> [Material shown]:

--- --- ---

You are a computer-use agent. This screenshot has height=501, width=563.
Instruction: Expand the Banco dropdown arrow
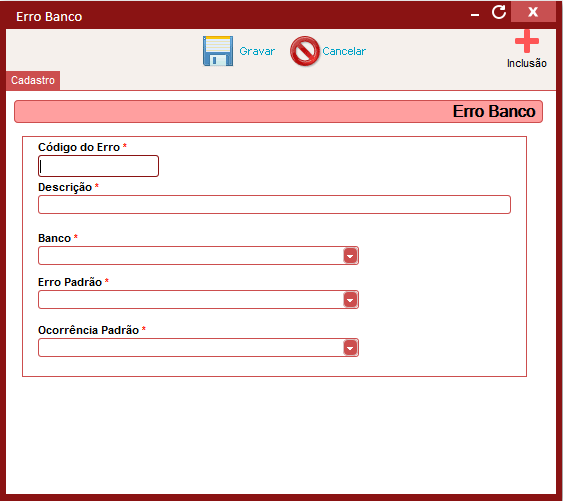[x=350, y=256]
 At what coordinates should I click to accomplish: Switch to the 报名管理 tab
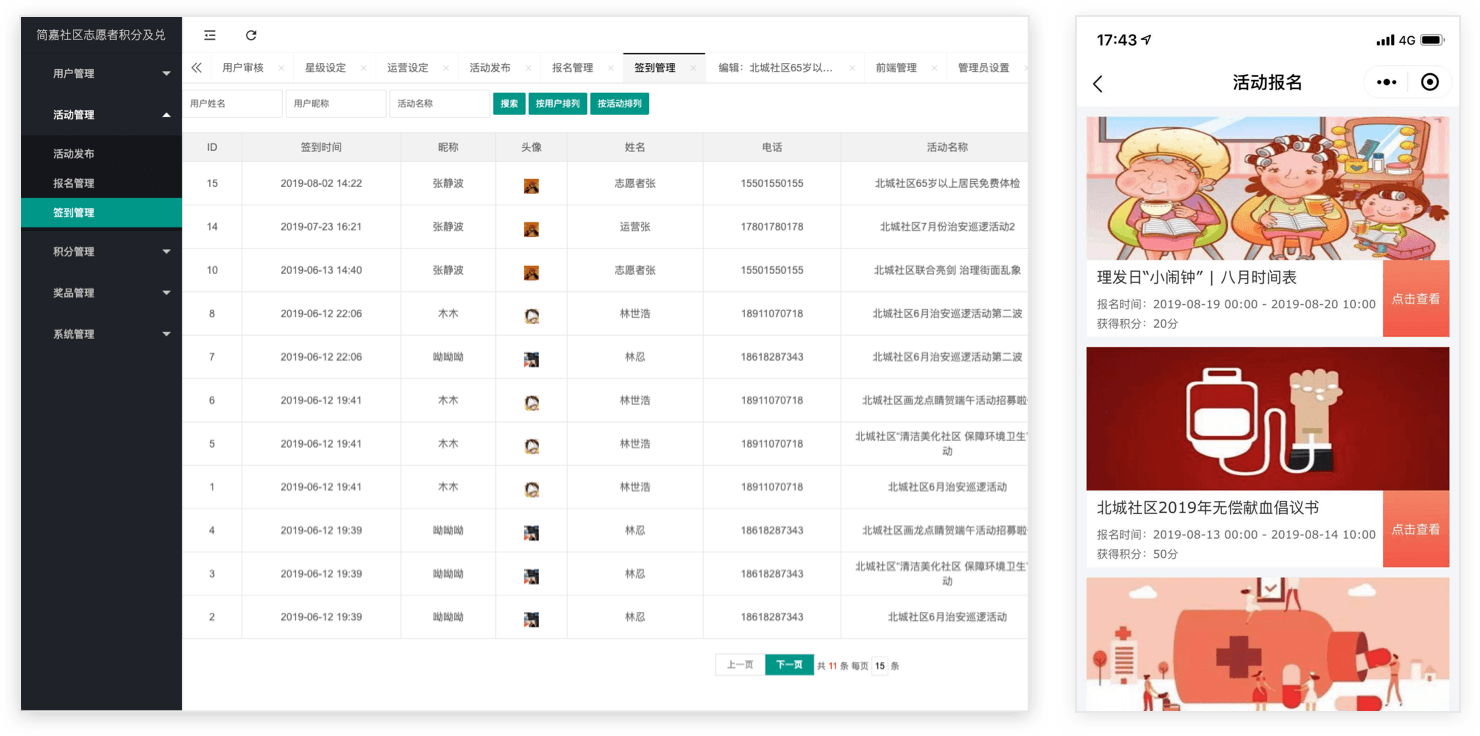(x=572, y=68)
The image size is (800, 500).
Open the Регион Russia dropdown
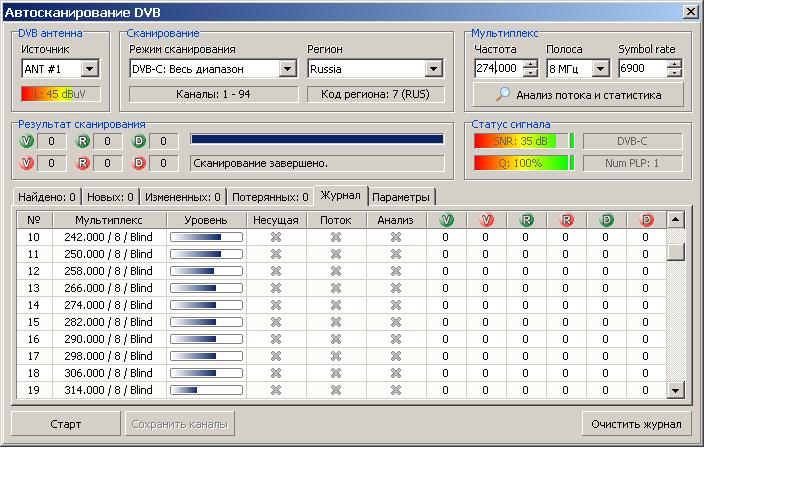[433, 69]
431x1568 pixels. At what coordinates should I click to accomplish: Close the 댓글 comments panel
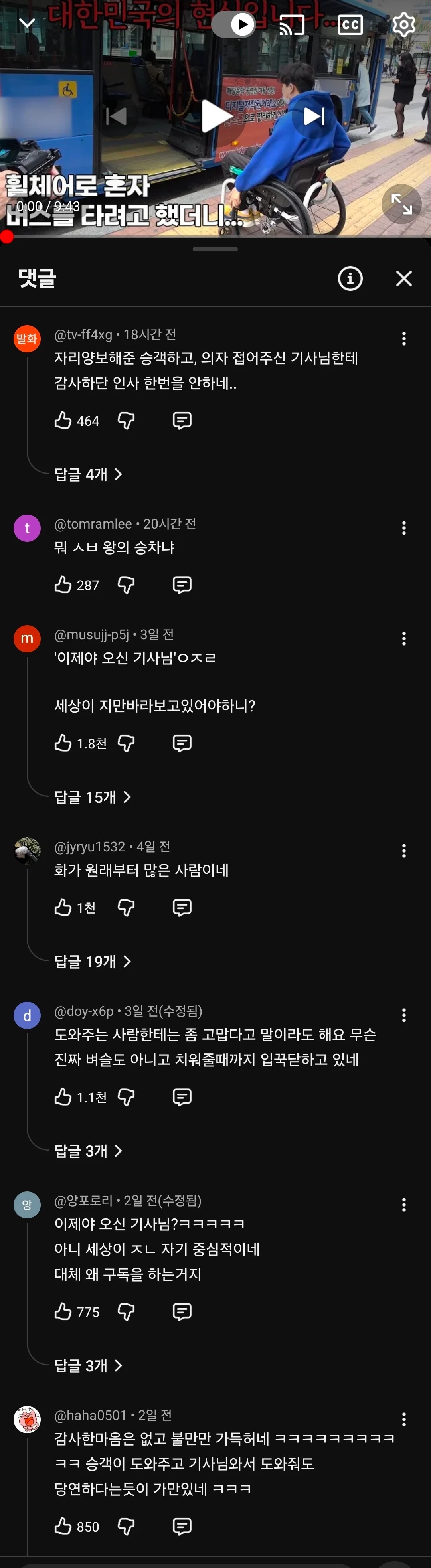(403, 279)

--- --- ---

> [Directive]: Rewrite the lines above, replacing "dropdown" with "menu" everywhere and changing nothing else. Omit the pictures from your answer.

> [Solution to the problem]:
You are a computer-use agent. This screenshot has height=501, width=563.
Instruction: Expand the Banco menu arrow
[x=350, y=256]
 At what coordinates should I click to accomplish: Switch to the 报名管理 tab
(x=572, y=68)
The image size is (800, 500).
Open the Регион Russia menu
[433, 69]
431x1568 pixels. At what coordinates should I click to accomplish: Close the 댓글 comments panel
(403, 279)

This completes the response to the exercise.